11.19.2012

A Premature Baby Story x 2

In 2003, I was over the moon upon learning that I was pregnant with twins. Not only had I spent nearly a year and half taking pregnancy test after pregnancy test, only to see the negative symbol, but I had watched many of my friends get pregnant and give birth in the same amount of time.

And finally, not only was I pregnant, but I was pregnant with twins - something else I had always wanted.

I happily went about my business that summer, even when I felt a strange tightening in my abdomen at only fourteen weeks.

Then, at my twenty week appointment, my doctor lowered the boom. Not only did one of my babies have a birth defect, but I was also in pre-term labor and would have to go on bed rest for the duration of my pregnancy.

This was one time in my life that my stubbornness served me very well. I ended up being on bed rest for fourteen and a half weeks. Luckily, I was at home, and only on three medications.

Two days before New Year's Eve, I started having excruciating back pain. Since I wasn't due until February, I didn't think anything of it other than the fact that I was carrying two babies. When the pain didn't abate two days later, I went to the hospital to be checked.

Upon my arrival, I promptly threw up, and the nurse announced, "Yep, you're in labor."

It was six and a half weeks before my due date. My babies were born on New Year's Eve.

After Joey and Slim were born, they were immediately whisked to the Newborn Intensive Care Unit (NICU). I didn't even get to hold them.

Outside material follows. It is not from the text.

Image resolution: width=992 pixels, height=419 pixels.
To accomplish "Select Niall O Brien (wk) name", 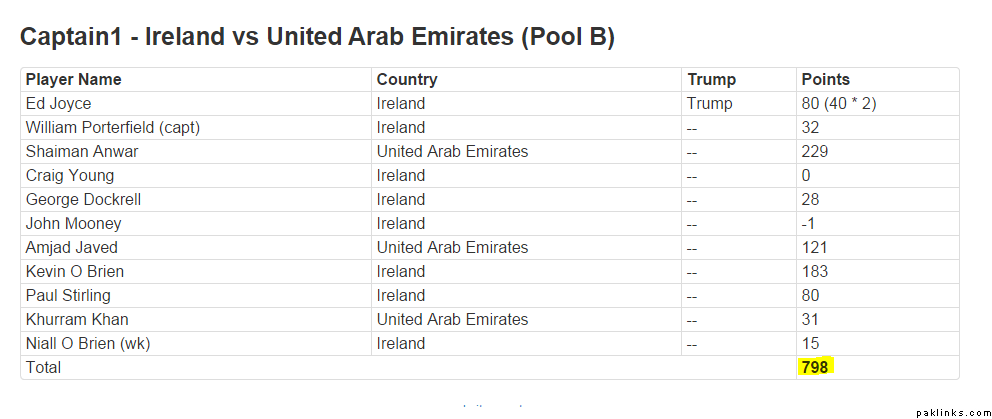I will click(x=86, y=344).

The NICU was a scary place to me - all the plastic incubators, the hand washing stations, the caution, the quiet. I'd never experienced anything like it.

The day I left the hospital without my babies was the hardest day of my life up to that point. I remember taking a random part of my rented breast pump up to the nurses station and trying to ask what it was for, but bawling so hard the words wouldn't come out.

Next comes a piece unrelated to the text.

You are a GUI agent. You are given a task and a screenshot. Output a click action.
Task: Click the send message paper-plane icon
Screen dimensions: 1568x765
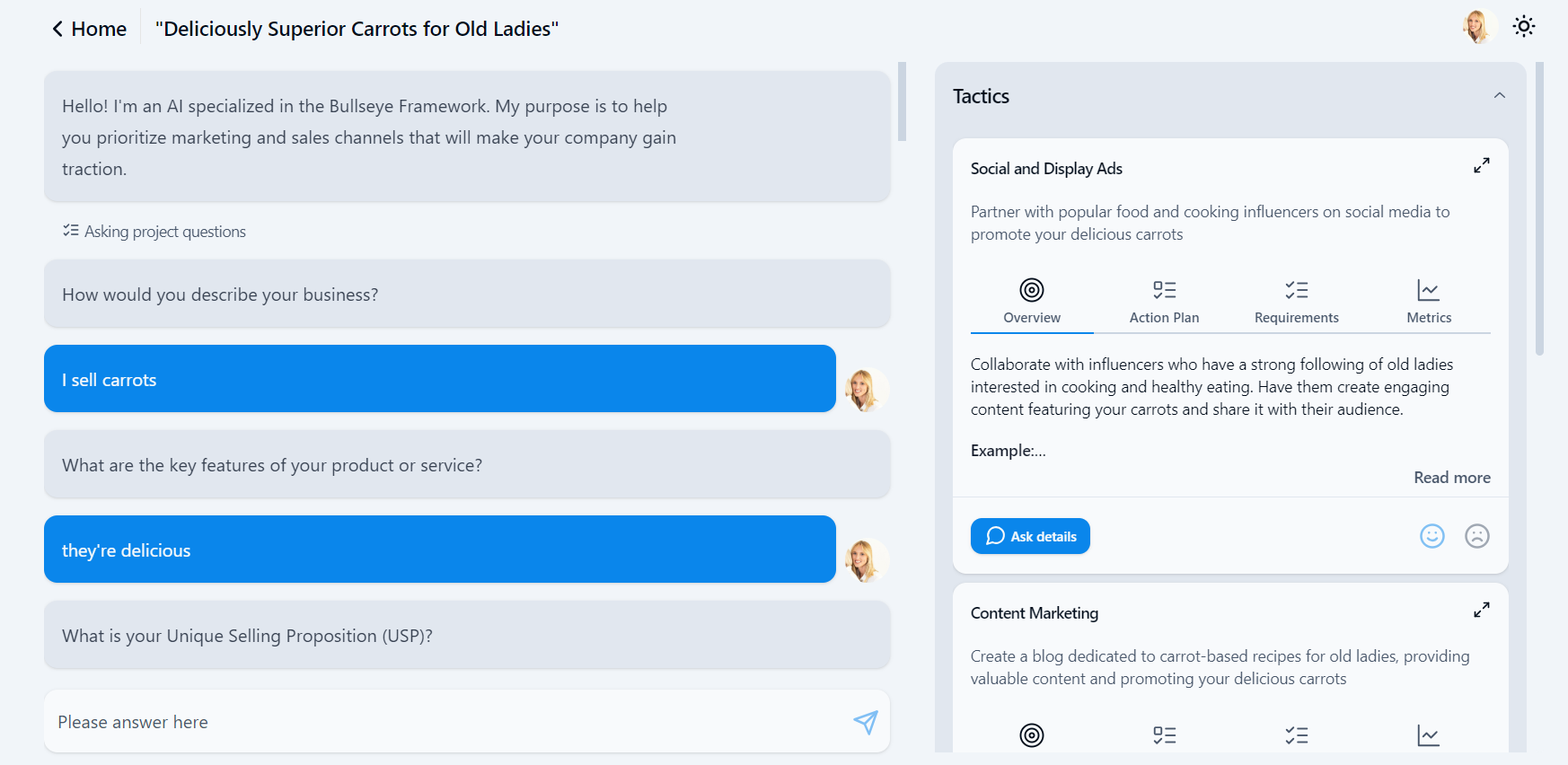click(866, 722)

I spent every day in the NICU, rocking, holding, and learning how to nurse and take care of my babies. I look back on their days there with fondness.



I was lucky. We were lucky. All the boys needed was some time under the bilirubin lights. They needed to grow and eat and get strong. They were never in any danger. There was never the possibility that I would not be taking them home.

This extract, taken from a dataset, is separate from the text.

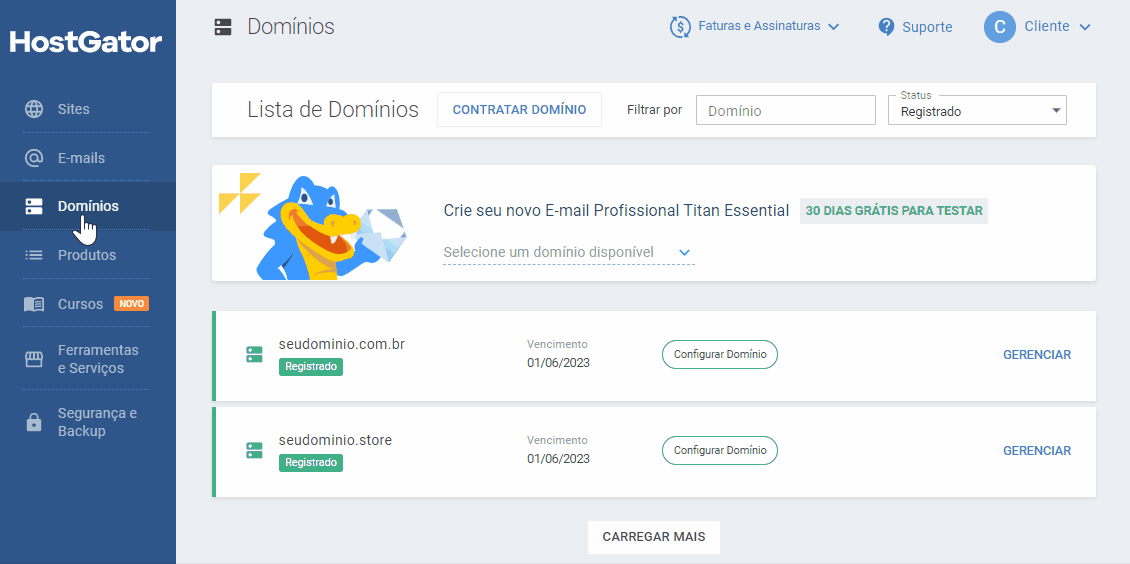Focus the Domínio filter input field

point(786,110)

Right next to Joey and Slim's little section was a section reserved for a little baby girl with an exotic name. The curtains were always closed because her condition was very dire. Her parents lived three hours away, so they were never there with her. The nurses had become very attached to her.

One morning I came skipping into the NICU, excited to see my babies. I noticed that the curtains to the girl baby's section were open, and she was gone.

She had died in the night. All the nurses were crying that morning.

I drew the curtains on our section, gathered my two babies up in my arms, and we rocked and cried for quite a while.

After 12 and 17 days respectively, Joey and Slim got to come home, and we never looked back. We were very lucky.



More than an estimated half million babies in the United States alone are born prematurely, and I found a statistic on the Huffington Post that put the number at 8 million worldwide. Yesterday was World Prematurity Awareness Day, and I'm linking my story up with Four Plus an Angel. The linky will be open all week and for every link shared, a donation will be made to the March of Dimes.

Incidentally, the March of Dimes has given a "C" rating to the United States in regard to preterm birth rates. That's a First World Problem we don't want to have.

Please read others' stories and share yours if you have one. Let's help shed some light on this issue one story at a time.